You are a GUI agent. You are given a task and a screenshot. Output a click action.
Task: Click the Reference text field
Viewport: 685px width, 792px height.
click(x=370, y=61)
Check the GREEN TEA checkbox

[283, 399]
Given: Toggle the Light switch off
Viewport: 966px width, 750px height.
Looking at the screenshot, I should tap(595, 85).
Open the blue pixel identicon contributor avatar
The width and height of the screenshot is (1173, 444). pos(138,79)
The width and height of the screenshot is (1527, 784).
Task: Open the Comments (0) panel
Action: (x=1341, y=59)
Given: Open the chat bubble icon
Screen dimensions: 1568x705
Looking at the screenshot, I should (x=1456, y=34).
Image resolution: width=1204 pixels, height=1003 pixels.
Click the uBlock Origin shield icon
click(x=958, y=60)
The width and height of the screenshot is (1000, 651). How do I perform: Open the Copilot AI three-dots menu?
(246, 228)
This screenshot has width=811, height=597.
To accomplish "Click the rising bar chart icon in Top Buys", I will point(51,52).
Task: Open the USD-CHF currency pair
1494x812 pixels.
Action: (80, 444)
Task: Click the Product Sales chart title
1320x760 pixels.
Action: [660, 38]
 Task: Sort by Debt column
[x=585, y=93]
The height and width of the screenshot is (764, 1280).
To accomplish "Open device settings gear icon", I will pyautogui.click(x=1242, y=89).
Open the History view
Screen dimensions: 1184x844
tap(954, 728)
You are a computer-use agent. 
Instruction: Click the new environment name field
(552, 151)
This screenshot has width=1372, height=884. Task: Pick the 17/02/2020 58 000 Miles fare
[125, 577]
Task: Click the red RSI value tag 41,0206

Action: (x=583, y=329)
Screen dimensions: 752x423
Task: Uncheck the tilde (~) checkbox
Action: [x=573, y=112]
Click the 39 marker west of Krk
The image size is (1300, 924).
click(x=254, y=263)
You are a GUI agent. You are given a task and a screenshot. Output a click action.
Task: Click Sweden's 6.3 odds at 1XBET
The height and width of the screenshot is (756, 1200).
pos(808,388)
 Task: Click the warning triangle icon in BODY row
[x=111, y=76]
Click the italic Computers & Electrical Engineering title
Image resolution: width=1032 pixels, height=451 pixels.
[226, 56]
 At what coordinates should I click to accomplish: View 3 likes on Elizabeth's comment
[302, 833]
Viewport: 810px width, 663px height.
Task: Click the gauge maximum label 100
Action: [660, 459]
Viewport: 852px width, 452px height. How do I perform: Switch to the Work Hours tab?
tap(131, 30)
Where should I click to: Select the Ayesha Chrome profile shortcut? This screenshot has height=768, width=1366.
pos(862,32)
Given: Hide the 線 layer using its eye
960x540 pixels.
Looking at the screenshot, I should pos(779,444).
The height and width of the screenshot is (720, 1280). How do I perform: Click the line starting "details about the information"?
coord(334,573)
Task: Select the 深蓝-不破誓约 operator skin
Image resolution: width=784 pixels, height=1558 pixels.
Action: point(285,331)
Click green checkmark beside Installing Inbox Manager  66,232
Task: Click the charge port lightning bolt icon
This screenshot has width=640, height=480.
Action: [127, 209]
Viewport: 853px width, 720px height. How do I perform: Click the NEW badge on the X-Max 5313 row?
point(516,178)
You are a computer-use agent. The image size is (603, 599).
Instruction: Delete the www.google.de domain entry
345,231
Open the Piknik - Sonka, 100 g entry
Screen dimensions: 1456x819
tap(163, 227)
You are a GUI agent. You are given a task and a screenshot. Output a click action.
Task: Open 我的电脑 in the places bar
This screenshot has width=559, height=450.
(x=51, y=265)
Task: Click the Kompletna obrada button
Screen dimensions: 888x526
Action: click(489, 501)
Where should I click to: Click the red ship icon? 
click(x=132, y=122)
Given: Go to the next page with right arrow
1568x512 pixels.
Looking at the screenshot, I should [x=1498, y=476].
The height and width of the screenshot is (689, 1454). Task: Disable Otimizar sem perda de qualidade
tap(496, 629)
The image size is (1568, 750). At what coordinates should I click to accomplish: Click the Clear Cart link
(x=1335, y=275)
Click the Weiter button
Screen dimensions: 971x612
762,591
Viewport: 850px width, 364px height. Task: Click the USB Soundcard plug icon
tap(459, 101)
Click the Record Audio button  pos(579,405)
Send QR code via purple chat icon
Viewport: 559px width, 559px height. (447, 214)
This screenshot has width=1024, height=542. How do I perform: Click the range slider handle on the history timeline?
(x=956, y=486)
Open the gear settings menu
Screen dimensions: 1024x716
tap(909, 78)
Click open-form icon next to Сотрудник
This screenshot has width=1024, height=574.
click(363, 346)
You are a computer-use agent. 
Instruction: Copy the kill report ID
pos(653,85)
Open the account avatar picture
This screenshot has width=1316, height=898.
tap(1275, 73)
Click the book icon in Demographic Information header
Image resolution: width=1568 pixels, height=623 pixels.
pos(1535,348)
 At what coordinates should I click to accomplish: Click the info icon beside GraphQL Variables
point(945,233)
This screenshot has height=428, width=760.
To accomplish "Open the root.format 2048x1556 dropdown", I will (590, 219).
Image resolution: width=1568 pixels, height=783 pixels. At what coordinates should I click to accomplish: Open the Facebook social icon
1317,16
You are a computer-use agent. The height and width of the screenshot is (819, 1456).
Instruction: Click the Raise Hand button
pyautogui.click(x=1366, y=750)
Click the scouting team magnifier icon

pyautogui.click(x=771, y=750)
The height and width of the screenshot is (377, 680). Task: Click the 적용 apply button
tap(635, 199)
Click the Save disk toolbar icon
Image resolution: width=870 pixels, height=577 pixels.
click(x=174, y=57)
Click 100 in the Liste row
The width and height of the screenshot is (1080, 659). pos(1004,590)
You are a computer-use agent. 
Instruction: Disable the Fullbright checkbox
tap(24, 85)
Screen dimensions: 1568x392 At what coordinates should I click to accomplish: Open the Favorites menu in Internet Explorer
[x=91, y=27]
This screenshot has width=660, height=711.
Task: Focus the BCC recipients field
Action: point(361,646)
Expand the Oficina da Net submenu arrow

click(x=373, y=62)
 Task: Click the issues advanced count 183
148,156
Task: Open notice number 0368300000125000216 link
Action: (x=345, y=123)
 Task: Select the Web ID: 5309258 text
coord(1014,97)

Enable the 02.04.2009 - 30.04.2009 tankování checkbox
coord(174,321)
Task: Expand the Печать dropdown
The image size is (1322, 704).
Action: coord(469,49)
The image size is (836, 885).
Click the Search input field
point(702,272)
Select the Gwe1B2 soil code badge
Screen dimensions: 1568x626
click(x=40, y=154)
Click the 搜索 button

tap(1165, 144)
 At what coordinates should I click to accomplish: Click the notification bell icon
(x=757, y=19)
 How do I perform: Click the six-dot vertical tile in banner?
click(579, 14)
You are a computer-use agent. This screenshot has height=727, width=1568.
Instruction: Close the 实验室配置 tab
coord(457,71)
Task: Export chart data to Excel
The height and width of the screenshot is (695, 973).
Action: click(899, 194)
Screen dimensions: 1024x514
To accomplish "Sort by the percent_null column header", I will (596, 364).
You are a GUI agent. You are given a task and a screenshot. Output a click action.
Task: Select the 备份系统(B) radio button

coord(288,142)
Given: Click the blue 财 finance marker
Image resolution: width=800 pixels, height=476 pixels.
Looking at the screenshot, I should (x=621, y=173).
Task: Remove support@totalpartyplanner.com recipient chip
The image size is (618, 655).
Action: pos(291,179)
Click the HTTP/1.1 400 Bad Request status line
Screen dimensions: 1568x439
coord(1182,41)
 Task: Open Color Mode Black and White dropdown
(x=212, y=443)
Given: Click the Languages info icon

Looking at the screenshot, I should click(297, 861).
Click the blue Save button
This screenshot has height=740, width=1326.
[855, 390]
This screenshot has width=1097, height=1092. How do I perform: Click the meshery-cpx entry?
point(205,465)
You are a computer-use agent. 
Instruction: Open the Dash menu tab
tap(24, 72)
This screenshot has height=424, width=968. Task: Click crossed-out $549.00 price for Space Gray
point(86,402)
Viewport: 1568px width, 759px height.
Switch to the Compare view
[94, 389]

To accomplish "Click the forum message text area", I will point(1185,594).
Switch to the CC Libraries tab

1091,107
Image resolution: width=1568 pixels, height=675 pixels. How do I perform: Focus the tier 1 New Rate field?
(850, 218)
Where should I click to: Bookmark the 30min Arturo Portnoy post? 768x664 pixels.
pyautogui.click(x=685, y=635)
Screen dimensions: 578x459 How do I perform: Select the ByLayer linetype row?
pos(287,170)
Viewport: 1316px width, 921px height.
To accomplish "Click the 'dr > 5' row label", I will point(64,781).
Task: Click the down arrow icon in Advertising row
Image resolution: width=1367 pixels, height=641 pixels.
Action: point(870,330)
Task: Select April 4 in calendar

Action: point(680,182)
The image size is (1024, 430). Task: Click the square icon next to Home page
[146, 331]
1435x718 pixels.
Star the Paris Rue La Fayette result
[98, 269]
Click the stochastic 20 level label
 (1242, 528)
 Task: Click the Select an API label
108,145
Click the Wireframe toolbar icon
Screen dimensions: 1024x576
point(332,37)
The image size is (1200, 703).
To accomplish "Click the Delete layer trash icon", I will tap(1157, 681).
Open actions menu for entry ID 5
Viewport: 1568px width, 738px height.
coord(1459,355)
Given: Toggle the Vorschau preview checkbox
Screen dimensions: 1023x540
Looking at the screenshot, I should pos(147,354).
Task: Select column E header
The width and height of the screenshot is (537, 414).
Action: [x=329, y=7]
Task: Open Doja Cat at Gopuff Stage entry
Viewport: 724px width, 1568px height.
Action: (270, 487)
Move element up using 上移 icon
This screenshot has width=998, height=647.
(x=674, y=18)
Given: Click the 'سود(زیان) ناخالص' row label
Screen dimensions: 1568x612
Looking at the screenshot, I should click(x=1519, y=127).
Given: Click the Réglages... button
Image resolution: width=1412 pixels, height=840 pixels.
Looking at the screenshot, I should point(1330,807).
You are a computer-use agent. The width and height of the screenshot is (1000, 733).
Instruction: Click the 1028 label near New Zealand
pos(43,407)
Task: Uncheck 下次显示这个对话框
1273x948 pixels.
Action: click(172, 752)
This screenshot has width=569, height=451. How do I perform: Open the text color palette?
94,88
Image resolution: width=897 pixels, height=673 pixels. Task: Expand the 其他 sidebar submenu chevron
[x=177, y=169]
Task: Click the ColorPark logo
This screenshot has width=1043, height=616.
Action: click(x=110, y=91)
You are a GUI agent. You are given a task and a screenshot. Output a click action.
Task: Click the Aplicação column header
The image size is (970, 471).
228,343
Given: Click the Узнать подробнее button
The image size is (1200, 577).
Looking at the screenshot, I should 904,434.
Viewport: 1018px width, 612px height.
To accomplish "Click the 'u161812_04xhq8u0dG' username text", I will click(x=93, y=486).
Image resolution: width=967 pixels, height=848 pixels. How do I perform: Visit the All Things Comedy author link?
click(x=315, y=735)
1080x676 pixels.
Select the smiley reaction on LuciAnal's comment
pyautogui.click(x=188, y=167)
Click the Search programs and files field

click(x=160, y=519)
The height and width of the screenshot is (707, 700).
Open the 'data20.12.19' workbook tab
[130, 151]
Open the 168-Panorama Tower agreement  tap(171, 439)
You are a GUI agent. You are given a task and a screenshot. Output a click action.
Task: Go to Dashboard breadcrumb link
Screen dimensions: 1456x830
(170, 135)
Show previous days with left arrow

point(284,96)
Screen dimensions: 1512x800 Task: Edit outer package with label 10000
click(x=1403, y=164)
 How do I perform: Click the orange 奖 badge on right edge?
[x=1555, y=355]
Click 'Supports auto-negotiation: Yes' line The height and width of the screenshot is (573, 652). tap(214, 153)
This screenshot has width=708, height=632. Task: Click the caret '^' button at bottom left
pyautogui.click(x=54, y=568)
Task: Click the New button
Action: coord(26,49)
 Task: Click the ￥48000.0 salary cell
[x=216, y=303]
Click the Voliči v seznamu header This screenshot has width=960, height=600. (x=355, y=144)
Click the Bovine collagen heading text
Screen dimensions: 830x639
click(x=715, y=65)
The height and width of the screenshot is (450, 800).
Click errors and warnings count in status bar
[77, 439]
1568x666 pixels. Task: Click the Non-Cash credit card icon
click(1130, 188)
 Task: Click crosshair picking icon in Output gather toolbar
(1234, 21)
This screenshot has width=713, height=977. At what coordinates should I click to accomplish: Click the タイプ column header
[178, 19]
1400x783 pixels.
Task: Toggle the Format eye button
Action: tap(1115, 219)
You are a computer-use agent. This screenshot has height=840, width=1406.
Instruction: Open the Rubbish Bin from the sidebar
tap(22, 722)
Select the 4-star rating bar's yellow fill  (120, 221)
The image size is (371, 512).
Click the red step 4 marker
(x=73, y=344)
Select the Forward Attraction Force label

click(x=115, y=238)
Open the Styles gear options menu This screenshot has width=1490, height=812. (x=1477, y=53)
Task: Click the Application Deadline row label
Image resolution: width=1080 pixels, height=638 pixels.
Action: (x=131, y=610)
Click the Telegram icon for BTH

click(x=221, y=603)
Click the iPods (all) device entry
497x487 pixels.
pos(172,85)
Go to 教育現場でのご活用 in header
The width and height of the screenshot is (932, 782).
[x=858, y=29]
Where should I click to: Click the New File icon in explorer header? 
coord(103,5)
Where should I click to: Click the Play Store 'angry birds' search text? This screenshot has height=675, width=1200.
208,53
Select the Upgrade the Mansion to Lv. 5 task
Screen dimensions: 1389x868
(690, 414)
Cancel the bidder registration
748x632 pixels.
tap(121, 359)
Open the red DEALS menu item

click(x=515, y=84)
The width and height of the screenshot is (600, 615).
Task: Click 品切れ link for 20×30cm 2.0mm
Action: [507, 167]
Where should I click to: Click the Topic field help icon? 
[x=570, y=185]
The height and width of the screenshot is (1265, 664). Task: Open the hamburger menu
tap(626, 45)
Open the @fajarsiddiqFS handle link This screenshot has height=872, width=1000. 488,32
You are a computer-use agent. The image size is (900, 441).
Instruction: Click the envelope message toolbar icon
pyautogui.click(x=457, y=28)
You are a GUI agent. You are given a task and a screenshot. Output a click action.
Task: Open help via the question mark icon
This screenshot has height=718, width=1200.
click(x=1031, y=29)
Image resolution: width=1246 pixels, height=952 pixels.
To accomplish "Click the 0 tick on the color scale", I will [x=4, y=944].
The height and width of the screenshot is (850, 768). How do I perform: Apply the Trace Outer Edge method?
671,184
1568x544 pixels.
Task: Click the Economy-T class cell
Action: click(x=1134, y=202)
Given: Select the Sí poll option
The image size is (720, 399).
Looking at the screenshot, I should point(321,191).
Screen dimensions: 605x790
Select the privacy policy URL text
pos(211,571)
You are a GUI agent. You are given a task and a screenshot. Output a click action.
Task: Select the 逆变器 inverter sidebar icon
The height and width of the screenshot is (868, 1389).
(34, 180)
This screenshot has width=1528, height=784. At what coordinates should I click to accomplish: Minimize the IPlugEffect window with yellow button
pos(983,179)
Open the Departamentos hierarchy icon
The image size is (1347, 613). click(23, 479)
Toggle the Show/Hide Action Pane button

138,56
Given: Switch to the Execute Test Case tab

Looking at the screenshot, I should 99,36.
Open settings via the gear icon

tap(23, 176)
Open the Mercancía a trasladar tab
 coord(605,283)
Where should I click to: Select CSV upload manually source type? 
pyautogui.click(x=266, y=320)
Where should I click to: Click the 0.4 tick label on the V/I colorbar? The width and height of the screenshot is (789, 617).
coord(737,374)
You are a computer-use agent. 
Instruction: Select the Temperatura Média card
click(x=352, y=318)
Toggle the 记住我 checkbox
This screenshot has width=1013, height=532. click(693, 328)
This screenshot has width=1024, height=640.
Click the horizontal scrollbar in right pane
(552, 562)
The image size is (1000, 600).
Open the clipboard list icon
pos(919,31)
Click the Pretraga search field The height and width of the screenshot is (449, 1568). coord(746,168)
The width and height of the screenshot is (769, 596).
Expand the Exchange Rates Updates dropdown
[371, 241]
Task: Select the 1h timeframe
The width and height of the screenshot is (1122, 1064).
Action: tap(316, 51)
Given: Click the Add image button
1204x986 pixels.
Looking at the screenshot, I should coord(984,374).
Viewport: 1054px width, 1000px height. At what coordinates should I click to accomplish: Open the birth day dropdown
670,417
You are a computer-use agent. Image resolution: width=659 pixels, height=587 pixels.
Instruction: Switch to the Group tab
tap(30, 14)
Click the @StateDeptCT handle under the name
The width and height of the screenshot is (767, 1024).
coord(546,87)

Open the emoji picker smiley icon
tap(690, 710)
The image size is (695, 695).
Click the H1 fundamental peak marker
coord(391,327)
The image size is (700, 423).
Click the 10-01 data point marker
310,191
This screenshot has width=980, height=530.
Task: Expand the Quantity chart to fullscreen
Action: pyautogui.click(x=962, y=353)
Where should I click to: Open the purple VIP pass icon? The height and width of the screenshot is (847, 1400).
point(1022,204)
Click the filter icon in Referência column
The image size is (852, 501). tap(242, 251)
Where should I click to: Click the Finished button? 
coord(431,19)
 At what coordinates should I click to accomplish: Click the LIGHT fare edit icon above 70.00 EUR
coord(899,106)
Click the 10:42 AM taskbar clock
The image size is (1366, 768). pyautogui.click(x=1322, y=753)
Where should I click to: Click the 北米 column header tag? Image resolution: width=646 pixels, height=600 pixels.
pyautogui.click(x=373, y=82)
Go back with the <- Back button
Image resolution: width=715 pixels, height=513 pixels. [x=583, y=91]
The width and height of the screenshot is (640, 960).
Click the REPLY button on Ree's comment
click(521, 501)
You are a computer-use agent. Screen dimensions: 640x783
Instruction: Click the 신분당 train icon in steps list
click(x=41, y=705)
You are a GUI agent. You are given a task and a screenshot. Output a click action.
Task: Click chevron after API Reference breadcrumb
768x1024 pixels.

### Instructions to follow
When you reach the line containing "Task: Click the Application" in the data above, start copying exactly, and stop after the line containing "Image resolution: width=1246".

### Result of the task
Task: Click the Application Deadline row label
Image resolution: width=1080 pixels, height=638 pixels.
Action: (x=131, y=610)
Click the Telegram icon for BTH

click(x=221, y=603)
Click the iPods (all) device entry
497x487 pixels.
pos(172,85)
Go to 教育現場でのご活用 in header
The width and height of the screenshot is (932, 782).
[x=858, y=29]
Where should I click to: Click the New File icon in explorer header? 
coord(103,5)
Where should I click to: Click the Play Store 'angry birds' search text? This screenshot has height=675, width=1200.
208,53
Select the Upgrade the Mansion to Lv. 5 task
Screen dimensions: 1389x868
(690, 414)
Cancel the bidder registration
748x632 pixels.
tap(121, 359)
Open the red DEALS menu item

click(x=515, y=84)
The width and height of the screenshot is (600, 615).
Task: Click 品切れ link for 20×30cm 2.0mm
Action: [507, 167]
Where should I click to: Click the Topic field help icon? 
[x=570, y=185]
The height and width of the screenshot is (1265, 664). Task: Open the hamburger menu
tap(626, 45)
Open the @fajarsiddiqFS handle link This screenshot has height=872, width=1000. 488,32
You are a computer-use agent. The image size is (900, 441).
Instruction: Click the envelope message toolbar icon
pyautogui.click(x=457, y=28)
You are a GUI agent. You are given a task and a screenshot. Output a click action.
Task: Open help via the question mark icon
This screenshot has height=718, width=1200.
click(x=1031, y=29)
Image resolution: width=1246 pixels, height=952 pixels.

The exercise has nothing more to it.